Unincorporated community in West Virginia, United States

Burning Springs is an unincorporated community in Wirt County, West Virginia, United States. It takes its name from the natural gas which bubbled up through the spring and would burn when lit.

==History==

In the early 19th century, wells were drilled at the springs to produce brine which was evaporated to produce salt. Some petroleum was produced along with the salt brine. By 1836, the salt wells were producing 50 to 100 barrels per year of oil that was sold as illuminating oil. The wells at Burning Springs produced and sold petroleum many years before the Drake Oil Well at Titusville, Pennsylvania.

John V. Rathbone bought 100 acres in 1842 and a decade later drilled a new well, only to discover it produced more oil than salt. However, by 1859 it was producing seven 40-gallon barrels of oil per day, more effectively than gathering oil from the nearby river. The first well at Burning Springs drilled to obtain oil rather than salt was begun in 1859, and soon the Rathbone family (John V. and his son John C. ("Cass") Rathbone), sold 70 one-acre plots to others who wished to drill. In 1861, 10,000 people moved to the area, and the boom town grew to more than a mile long. Burning Springs was then larger than Elizabeth, the Wirt County seat, as well as Parkersburg, where the barrels transported down the Little Kanawha River were transferred to larger boats on the Ohio River or to railroad cars.

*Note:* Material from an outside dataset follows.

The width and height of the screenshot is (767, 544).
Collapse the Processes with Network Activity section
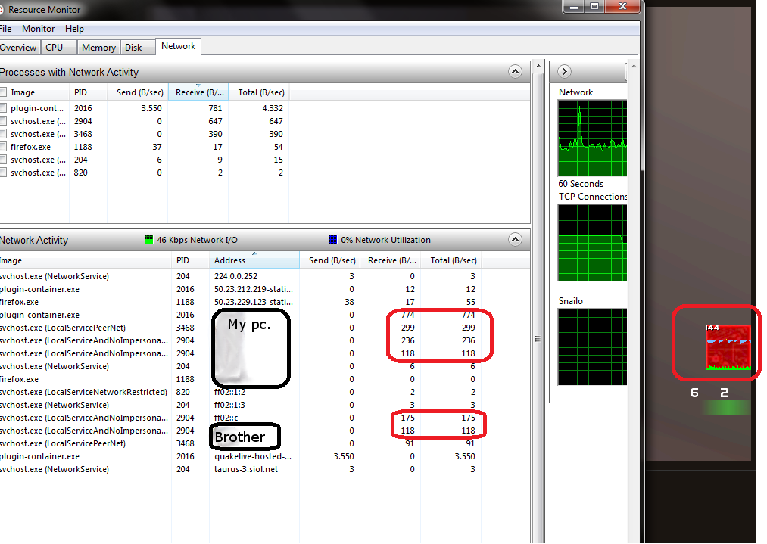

As the Civil War had begun, Col. Cass Rathbone recruited a militia company which became the 11th West Virginia Infantry, with his brother in law Daniel E. Frost as Lt. Col. However, on September 2, 1862, Col. Rathbone surrendered with approximately 200 troops to Confederate raiders in Spencer (the Roane County seat), which some believed partial payment for protection from Confederate raids on the oil field. The raiders had immediately paroled Rathbone and his men, but Rathbone was transferred to Pennsylvania, then President Lincoln dismissed him from the army in January 1863. On May 9, 1863 during the Jones-Imboden Raid partially to prevent West Virginia's statehood, Confederate raiders set every oil well afire, as well as 120,000 gallons ready for shipping, destroying the town and causing the river (and its forested banks) to burn for miles. The Rathbones and others managed to rebuild somewhat, but in 1865 following the patriarch's death and several others during the war, the remaining Rathbones sold their interest for $400,000 and moved west. Others thus drilled hundreds of wells in the following decades. Although the town is now small, some oil production continues to this day.

The Burning Springs Complex was listed on the National Register of Historic Places in 1971, although not many original buildings remain (fire being a constant danger for the wood structures). The Ruble Church was listed on the National Register of Historic Places in 1982. In addition to a historical marker remembering the Rathbones, a park and museum were opened in 2002.